I was thinking of the black-and-white photograph on my grandfather’s bedside table. My grandmother, in a modest bathing suit, splashed in the Adriatic, miles of white pebbles glistening in the background. Deda took the photo a few years before she was killed and he and my father escaped to America.
Deda looked at that photo often in his final days, while my parents and I took turns sitting with him, adjusting his pillows and blankets—ostensibly to make sure he was comfortable, but really to distract ourselves from his swift-approaching end. A week before he died, as I sat at his bedside, Deda told me how he lost her.
At first he seemed in a reverie, gazing at the photo, until his eyes snapped toward mine, alert. From the binding of his Bible he drew a small golden key emblazoned with Cyrillic script, and handed it to me.

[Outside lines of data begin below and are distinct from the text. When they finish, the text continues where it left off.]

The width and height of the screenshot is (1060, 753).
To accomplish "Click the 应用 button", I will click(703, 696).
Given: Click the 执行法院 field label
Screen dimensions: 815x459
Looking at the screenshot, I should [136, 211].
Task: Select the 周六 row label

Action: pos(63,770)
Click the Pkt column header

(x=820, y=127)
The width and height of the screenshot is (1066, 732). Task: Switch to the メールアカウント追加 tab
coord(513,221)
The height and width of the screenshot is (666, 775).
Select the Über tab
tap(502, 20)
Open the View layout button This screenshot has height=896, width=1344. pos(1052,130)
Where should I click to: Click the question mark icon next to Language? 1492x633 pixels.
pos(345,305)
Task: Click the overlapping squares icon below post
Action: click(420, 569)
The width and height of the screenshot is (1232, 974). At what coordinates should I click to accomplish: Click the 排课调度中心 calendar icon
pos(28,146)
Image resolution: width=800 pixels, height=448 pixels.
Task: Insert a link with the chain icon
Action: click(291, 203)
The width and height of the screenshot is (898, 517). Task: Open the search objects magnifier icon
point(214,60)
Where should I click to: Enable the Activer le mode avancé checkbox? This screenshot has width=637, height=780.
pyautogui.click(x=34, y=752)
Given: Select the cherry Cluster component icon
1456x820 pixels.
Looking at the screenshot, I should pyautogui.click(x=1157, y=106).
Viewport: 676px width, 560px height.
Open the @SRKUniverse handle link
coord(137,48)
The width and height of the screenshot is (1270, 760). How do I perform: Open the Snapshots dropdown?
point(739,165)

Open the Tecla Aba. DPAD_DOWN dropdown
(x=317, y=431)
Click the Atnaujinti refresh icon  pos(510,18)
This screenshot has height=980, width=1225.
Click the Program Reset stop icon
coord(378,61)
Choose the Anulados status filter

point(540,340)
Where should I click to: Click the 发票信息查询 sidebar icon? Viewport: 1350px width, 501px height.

He pointed to the top drawer of his desk. “Open it,” he said. Inside lay a small pistol with a dark wood paneled handle, an antique. The weapon’s presence shocked me. My parents were avowed pacifists. But Deda said, “This will be yours. It is time you learned how to care for it.” He told me where to find the solvent and lubricant, brushes and cloths, stored in a deeper drawer. I laid them out on the desk, along with a velvet drawstring bag whose contents clinked when I set it down.
Deda pulled his blankets back. He drew his legs to the side of the bed and pushed himself up. He adjusted his pajamas, his breaths shallow and rasping. Setting his feet on the floor, he leaned from the bed and reached into the top drawer to retrieve the pistol. I noticed he was careful not to point the muzzle toward me or touch the trigger.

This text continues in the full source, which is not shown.